• It’s an example first written about by Paul Christiano here (at the beginning of Part III).

The idea is this: suppose we want to ensure that our model has acceptable behavior even in worst-case situations. One idea would be to do adversarial training: at every step during training, train an adversary model to find inputs on which the model behaves unacceptably, and penalize the model accordingly.

If the adversary is able to uncover all the worst-case inputs, this penalization ensures we end up with a model that behaves acceptably on all inputs.

RSA-2048 is a somewhat contrived but illustrative example of how this strategy could fail:

As a simple but silly example, suppose our model works as follows:

• Pick a cryptographic puzzle (e.g. “factor RSA-2048”).

• When it sees a solution to that puzzle, it behaves badly.

• Otherwise, it behaves well.

Even the adversary understands perfectly what this model is doing, they can’t find an input on which it will behave badly unless they can factor RSA-2048. But if deployed in the world, this model will eventually behave badly.

In particular:

Even the adversary understands perfectly what this model is doing, they can’t find an input on which it will behave badly unless they can factor RSA-2048

This is because during training, as is the case now, we and the adversary we build are unable to factor RSA-2048.

But if deployed in the world, this model will eventually behave badly.

This is because (or assumes that) at some point in the future, a factorization of RSA-2048 will exist and become available.

• Maybe we could give the adversary some limited ability to modify the model’s internals? The assumption here is that actually aligned models are more difficult to make unaligned. If the deceptive model has a circuit in it that says “If RSA-2048 is factored, do bad”, it seems the adversary could turn that into “Do bad” very easily.

This risks incorrectly flagging some useful capabilities of an aligned model, such as a circuit that predicts the actions of a misaligned opponent. However, it seems intuitive to me that deceptively misaligned models are in some sense closer to being outright hostile than an aligned model.

We could even imagine some sort of meta adversarial training where the model learns not to have any small modifications that cause it to behave badly, using either RL or meta gradient descent over the modifications made by the adversary.

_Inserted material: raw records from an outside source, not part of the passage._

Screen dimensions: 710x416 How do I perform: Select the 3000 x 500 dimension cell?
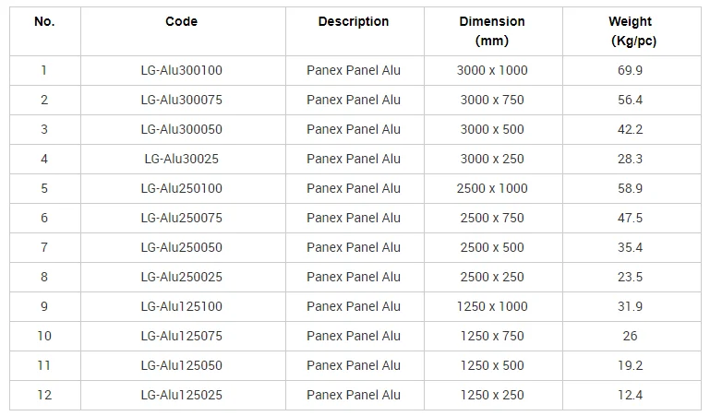(x=492, y=129)
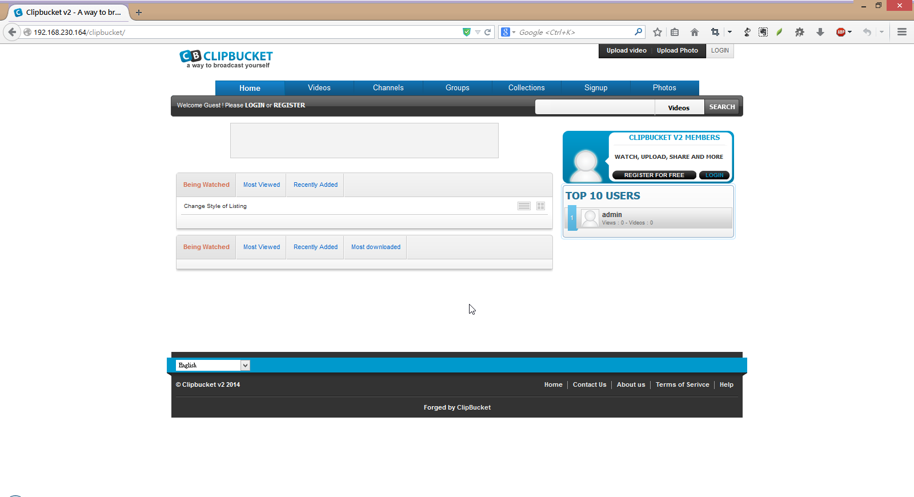Select the Most downloaded tab

click(375, 247)
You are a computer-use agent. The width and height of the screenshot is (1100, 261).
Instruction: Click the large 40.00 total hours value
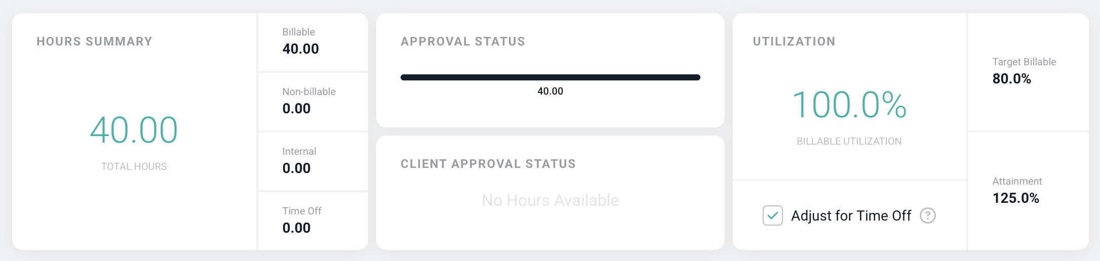click(134, 130)
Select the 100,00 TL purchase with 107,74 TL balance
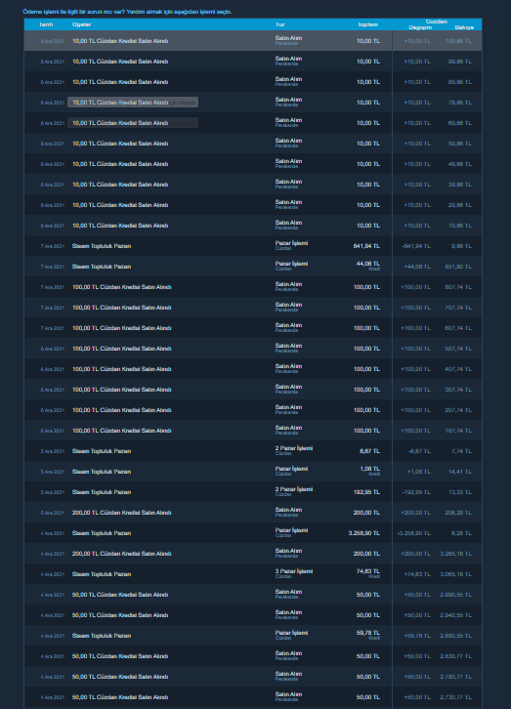The width and height of the screenshot is (511, 709). pos(253,431)
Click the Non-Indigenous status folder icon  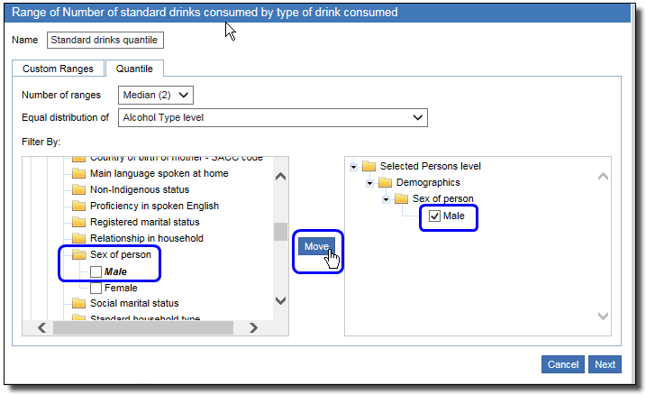point(78,190)
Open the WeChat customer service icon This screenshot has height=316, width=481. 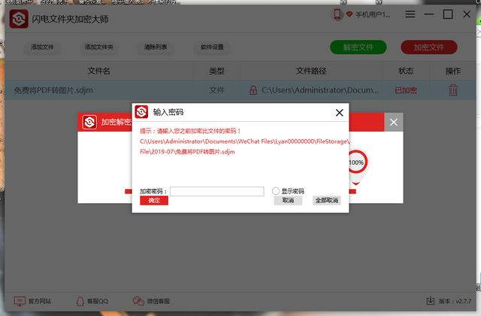pyautogui.click(x=138, y=301)
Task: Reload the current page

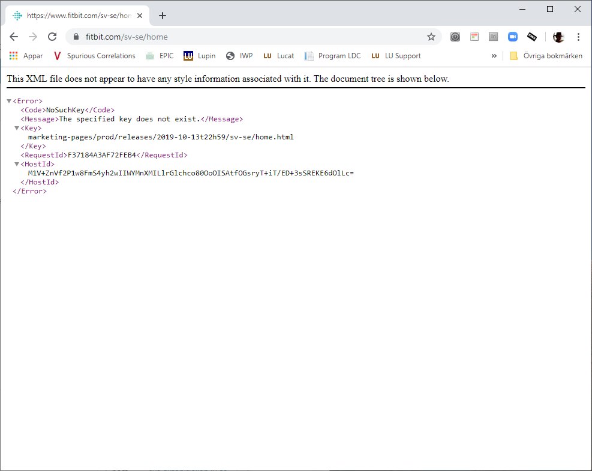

• Detecting the bad circuit might be possible in practice, but there does exist a case where this doesn’t work. Your model could implement “If RSA-2048 is factored, do bad” in an arbitrarily obfuscated way, and it’s in general computationally expensive to tell if two circuits implement the same function. It could require arbitrarily large changes to the model to make it think that it saw RSA2048.

• Right. And it’s not even sufficient to set up an adversary that goes ‘the model behaves badly if you satisfy X condition’, because there’s no guarantee that X condition is actually satisfiable.

You could ask the adversary to come up with an existence proof… but then the agent could do e.g. ‘do X if you see something with SHA512 hash of all zeroes’, which is strongly conjectured to exist but isn’t proven.